SE-0243: Codepoint and Character Literals

Ben_Cohen · March 4, 2019, 3:45pm

Hi Swift Community,

The review of SE-0243: Codepoint and Character Literals begins now and runs through March 12, 2019.

Reviews are an important part of the Swift evolution process. All review feedback should be either on this forum thread or, if you would like to keep your feedback private, directly to me as the review manager via email or direct message on the forums. If you send me email, please put "SE-0243" somewhere in the subject line.

What goes into a review of a proposal?

The goal of the review process is to improve the proposal under review through constructive criticism and, eventually, determine the direction of Swift.

When reviewing a proposal, here are some questions to consider:

What is your evaluation of the proposal?
Is the problem being addressed significant enough to warrant a change to Swift?
Does this proposal fit well with the feel and direction of Swift?
If you have used other languages or libraries with a similar feature, how do you feel that this proposal compares to those?
How much effort did you put into your review? A glance, a quick reading, or an in-depth study?

Thank you for contributing to Swift!

Ben Cohen
Review Manager

allevato · March 4, 2019, 4:05pm

Finally! Let's get this merged.

Yes. This feature will be a boon to anyone doing C interop, textual parsing, or working with other low-level data formats. The current UInt8(ascii:) initializer is a pain to type and decreases the readability of code. Furthermore, this lets us finally represent single Characters conveniently without explicitly typing or as-casting them.

100%. I'm bummed that we can't get the conformances in automatically, but I understand that's a limitation of ABI stability right now and this is still a step in the right direction.

This fits nicely with how character literals are handled in many languages similar to Swift, so users will find it natural, and the compile-time validation fits perfectly.

Read and participated in various threads about the issue on the forum.

Nevin · March 4, 2019, 4:17pm

Do I understand the proposal correctly here?:

A new syntax is introduced for single-quoted character literals.

No new literal-expressible protocol is added. Instead, the existing unicode-scalar and extended-grapheme-cluster literal protocols are used.

The default type of a single-quoted character literal is Character.

Since String conforms to ExpressibleByExtendedGraphemeClusterLiteral, a single-quoted character literal can be assigned to a String:

let s: String = 'ü'

It is possible to extend the standard-library integer types (UInt8, Int, etc.) with conformance to ExpressibleByUnicodeScalarLiteral. Doing so will allow the assignment of a single-quoted ASCII character literal to an integer:

let n: UInt8 = '*'

This is checked at compile time to ensure the literal is in the ASCII range (0–127). The double-quoted syntax does not work for integers.
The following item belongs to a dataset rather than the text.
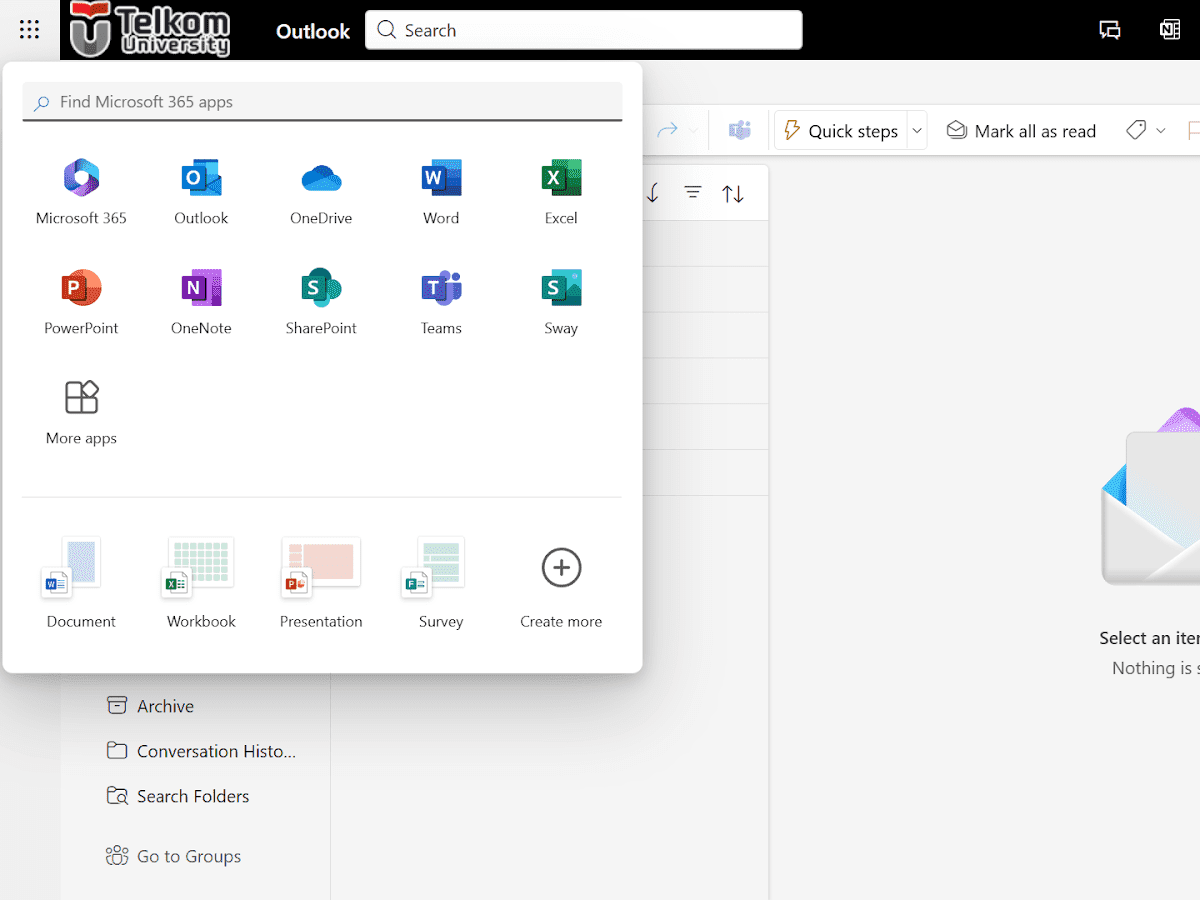1200x900 pixels.
Task: Launch SharePoint from the apps panel
Action: tap(321, 290)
The existing double-quoted syntax for unicode-scalar and extended-grapheme-cluster literals is deprecated. In a future version of Swift, we can expect that syntax to be removed. When that happens, it will no longer work.

Is that correct? Did I miss anything?

johnno1962 · March 4, 2019, 4:26pm

Thanks @Nevin, That's a very good summary of the cruxes of it.
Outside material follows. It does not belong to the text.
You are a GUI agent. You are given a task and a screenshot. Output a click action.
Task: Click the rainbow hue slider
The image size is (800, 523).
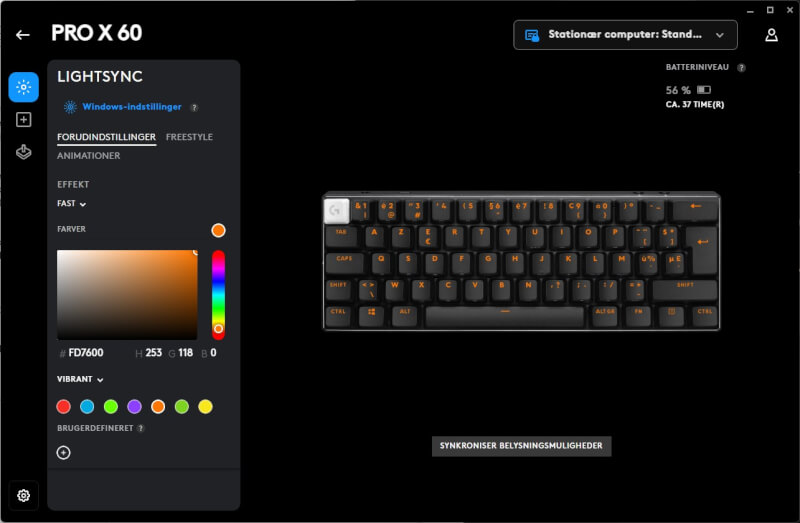click(218, 295)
Nevin · March 4, 2019, 4:51pm

Review:

• I think String should not be expressible by a single-quoted literal, only a double-quoted literal.

• It is not clear to me why integers are restricted to being represented by ASCII characters only. Every Unicode scalar has a unique integer value, which is already available in Swift at runtime:

let x: Unicode.Scalar = "∫"
let n: UInt32 = x.value
print(n)    // 8747

It seems straightforward to make this available at compile-time through the literal syntax being proposed.

• • •

In light of the ABI concerns regarding retroactive conformance of integer types to the ExpressibleByUnicodeScalarLiteral protocol, perhaps another possibility should be considered:

We currently have a scenario where double-quoted literals can be interpreted through any of three different ExpressibleBy___Literal protocols: String, UnicodeScalar, and ExtendedGraphemeCluster. Evidently, there is no problem with the same syntax being used for multiple kinds of literals.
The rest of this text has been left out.